Dataset items
* * *

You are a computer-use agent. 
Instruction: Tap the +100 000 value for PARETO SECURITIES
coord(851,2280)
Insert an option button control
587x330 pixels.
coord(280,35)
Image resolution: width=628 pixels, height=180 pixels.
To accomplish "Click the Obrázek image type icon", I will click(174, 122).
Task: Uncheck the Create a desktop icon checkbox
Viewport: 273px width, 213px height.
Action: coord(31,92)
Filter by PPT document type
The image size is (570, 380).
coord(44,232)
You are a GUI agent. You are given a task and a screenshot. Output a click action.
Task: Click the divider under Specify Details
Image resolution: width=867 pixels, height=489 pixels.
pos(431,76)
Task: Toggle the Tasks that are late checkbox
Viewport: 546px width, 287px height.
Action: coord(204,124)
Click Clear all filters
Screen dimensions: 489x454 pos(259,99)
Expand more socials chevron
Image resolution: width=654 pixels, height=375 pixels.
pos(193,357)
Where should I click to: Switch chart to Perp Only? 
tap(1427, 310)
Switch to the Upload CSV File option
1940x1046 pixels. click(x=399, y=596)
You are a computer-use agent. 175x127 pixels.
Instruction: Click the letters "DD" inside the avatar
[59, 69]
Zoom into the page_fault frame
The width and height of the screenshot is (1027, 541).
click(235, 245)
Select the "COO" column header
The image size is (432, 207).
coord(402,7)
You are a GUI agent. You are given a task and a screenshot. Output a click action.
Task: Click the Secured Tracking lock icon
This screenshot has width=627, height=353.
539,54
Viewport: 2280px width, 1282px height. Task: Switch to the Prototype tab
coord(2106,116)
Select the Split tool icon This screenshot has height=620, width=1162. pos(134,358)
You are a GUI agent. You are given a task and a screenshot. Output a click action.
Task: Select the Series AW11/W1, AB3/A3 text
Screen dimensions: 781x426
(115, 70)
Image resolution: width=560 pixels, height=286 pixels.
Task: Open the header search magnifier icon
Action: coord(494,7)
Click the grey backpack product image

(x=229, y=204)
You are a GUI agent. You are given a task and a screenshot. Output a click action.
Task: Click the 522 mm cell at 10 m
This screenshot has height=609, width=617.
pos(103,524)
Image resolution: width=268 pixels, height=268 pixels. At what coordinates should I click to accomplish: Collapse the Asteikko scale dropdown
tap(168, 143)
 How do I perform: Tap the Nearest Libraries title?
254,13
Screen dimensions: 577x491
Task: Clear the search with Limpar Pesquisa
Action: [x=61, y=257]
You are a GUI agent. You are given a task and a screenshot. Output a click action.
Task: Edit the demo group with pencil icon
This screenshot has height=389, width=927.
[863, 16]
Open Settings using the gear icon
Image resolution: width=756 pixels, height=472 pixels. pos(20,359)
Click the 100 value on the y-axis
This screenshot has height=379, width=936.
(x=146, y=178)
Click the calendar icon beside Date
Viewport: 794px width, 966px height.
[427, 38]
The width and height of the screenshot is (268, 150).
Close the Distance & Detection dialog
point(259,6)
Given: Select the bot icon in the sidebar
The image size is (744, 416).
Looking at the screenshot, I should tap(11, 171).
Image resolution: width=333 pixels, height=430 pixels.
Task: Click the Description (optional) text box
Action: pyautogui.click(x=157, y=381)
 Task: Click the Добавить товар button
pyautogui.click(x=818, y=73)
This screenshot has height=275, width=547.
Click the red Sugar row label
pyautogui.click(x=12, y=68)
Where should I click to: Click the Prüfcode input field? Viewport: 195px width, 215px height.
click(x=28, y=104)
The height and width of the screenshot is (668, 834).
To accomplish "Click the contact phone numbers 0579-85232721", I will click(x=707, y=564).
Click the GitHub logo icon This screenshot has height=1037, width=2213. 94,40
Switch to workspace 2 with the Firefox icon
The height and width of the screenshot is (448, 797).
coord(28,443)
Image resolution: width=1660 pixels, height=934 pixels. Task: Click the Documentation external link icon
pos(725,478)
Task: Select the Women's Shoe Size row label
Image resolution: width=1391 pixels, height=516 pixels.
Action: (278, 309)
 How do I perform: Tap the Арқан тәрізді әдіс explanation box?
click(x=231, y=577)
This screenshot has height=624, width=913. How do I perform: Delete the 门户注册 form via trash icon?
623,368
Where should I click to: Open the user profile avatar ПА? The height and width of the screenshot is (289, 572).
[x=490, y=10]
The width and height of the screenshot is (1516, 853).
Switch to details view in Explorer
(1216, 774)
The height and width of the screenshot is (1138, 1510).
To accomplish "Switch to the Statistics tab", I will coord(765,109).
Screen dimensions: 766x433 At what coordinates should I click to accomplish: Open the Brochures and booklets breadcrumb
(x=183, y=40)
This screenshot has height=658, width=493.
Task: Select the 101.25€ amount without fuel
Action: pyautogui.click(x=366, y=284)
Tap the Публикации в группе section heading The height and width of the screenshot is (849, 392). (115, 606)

* * *

• Short exercise
Rewrite the dataset items above, swapping "GUI agent" for "UI agent" wherever it occurs and leaving everything else unchanged.

• Final result
You are a computer-use agent. 
Instruction: Tap the +100 000 value for PARETO SECURITIES
coord(851,2280)
Insert an option button control
587x330 pixels.
coord(280,35)
Image resolution: width=628 pixels, height=180 pixels.
To accomplish "Click the Obrázek image type icon", I will click(174, 122).
Task: Uncheck the Create a desktop icon checkbox
Viewport: 273px width, 213px height.
Action: coord(31,92)
Filter by PPT document type
The image size is (570, 380).
coord(44,232)
You are a UI agent. You are given a task and a screenshot. Output a click action.
Task: Click the divider under Specify Details
Image resolution: width=867 pixels, height=489 pixels.
pos(431,76)
Task: Toggle the Tasks that are late checkbox
Viewport: 546px width, 287px height.
Action: coord(204,124)
Click Clear all filters
Screen dimensions: 489x454 pos(259,99)
Expand more socials chevron
Image resolution: width=654 pixels, height=375 pixels.
pos(193,357)
Where should I click to: Switch chart to Perp Only? 
tap(1427, 310)
Switch to the Upload CSV File option
1940x1046 pixels. click(x=399, y=596)
You are a computer-use agent. 175x127 pixels.
Instruction: Click the letters "DD" inside the avatar
[59, 69]
Zoom into the page_fault frame
The width and height of the screenshot is (1027, 541).
click(235, 245)
Select the "COO" column header
The image size is (432, 207).
coord(402,7)
You are a UI agent. You are given a task and a screenshot. Output a click action.
Task: Click the Secured Tracking lock icon
This screenshot has width=627, height=353.
539,54
Viewport: 2280px width, 1282px height. Task: Switch to the Prototype tab
coord(2106,116)
Select the Split tool icon This screenshot has height=620, width=1162. pos(134,358)
You are a UI agent. You are given a task and a screenshot. Output a click action.
Task: Select the Series AW11/W1, AB3/A3 text
Screen dimensions: 781x426
(115, 70)
Image resolution: width=560 pixels, height=286 pixels.
Task: Open the header search magnifier icon
Action: coord(494,7)
Click the grey backpack product image

(x=229, y=204)
You are a UI agent. You are given a task and a screenshot. Output a click action.
Task: Click the 522 mm cell at 10 m
This screenshot has height=609, width=617.
pos(103,524)
Image resolution: width=268 pixels, height=268 pixels. At what coordinates should I click to accomplish: Collapse the Asteikko scale dropdown
tap(168, 143)
 How do I perform: Tap the Nearest Libraries title?
254,13
Screen dimensions: 577x491
Task: Clear the search with Limpar Pesquisa
Action: [x=61, y=257]
You are a UI agent. You are given a task and a screenshot. Output a click action.
Task: Edit the demo group with pencil icon
This screenshot has height=389, width=927.
[863, 16]
Open Settings using the gear icon
Image resolution: width=756 pixels, height=472 pixels. pos(20,359)
Click the 100 value on the y-axis
This screenshot has height=379, width=936.
(x=146, y=178)
Click the calendar icon beside Date
Viewport: 794px width, 966px height.
[427, 38]
The width and height of the screenshot is (268, 150).
Close the Distance & Detection dialog
point(259,6)
Given: Select the bot icon in the sidebar
The image size is (744, 416).
Looking at the screenshot, I should tap(11, 171).
Image resolution: width=333 pixels, height=430 pixels.
Task: Click the Description (optional) text box
Action: pyautogui.click(x=157, y=381)
 Task: Click the Добавить товар button
pyautogui.click(x=818, y=73)
This screenshot has height=275, width=547.
Click the red Sugar row label
pyautogui.click(x=12, y=68)
Where should I click to: Click the Prüfcode input field? Viewport: 195px width, 215px height.
click(x=28, y=104)
The height and width of the screenshot is (668, 834).
To accomplish "Click the contact phone numbers 0579-85232721", I will click(x=707, y=564).
Click the GitHub logo icon This screenshot has height=1037, width=2213. 94,40
Switch to workspace 2 with the Firefox icon
The height and width of the screenshot is (448, 797).
coord(28,443)
Image resolution: width=1660 pixels, height=934 pixels. Task: Click the Documentation external link icon
pos(725,478)
Task: Select the Women's Shoe Size row label
Image resolution: width=1391 pixels, height=516 pixels.
Action: (278, 309)
 How do I perform: Tap the Арқан тәрізді әдіс explanation box?
click(x=231, y=577)
This screenshot has height=624, width=913. How do I perform: Delete the 门户注册 form via trash icon?
623,368
Where should I click to: Open the user profile avatar ПА? The height and width of the screenshot is (289, 572).
[x=490, y=10]
The width and height of the screenshot is (1516, 853).
Switch to details view in Explorer
(1216, 774)
The height and width of the screenshot is (1138, 1510).
To accomplish "Switch to the Statistics tab", I will coord(765,109).
Screen dimensions: 766x433 At what coordinates should I click to accomplish: Open the Brochures and booklets breadcrumb
(x=183, y=40)
This screenshot has height=658, width=493.
Task: Select the 101.25€ amount without fuel
Action: pyautogui.click(x=366, y=284)
Tap the Публикации в группе section heading The height and width of the screenshot is (849, 392). (115, 606)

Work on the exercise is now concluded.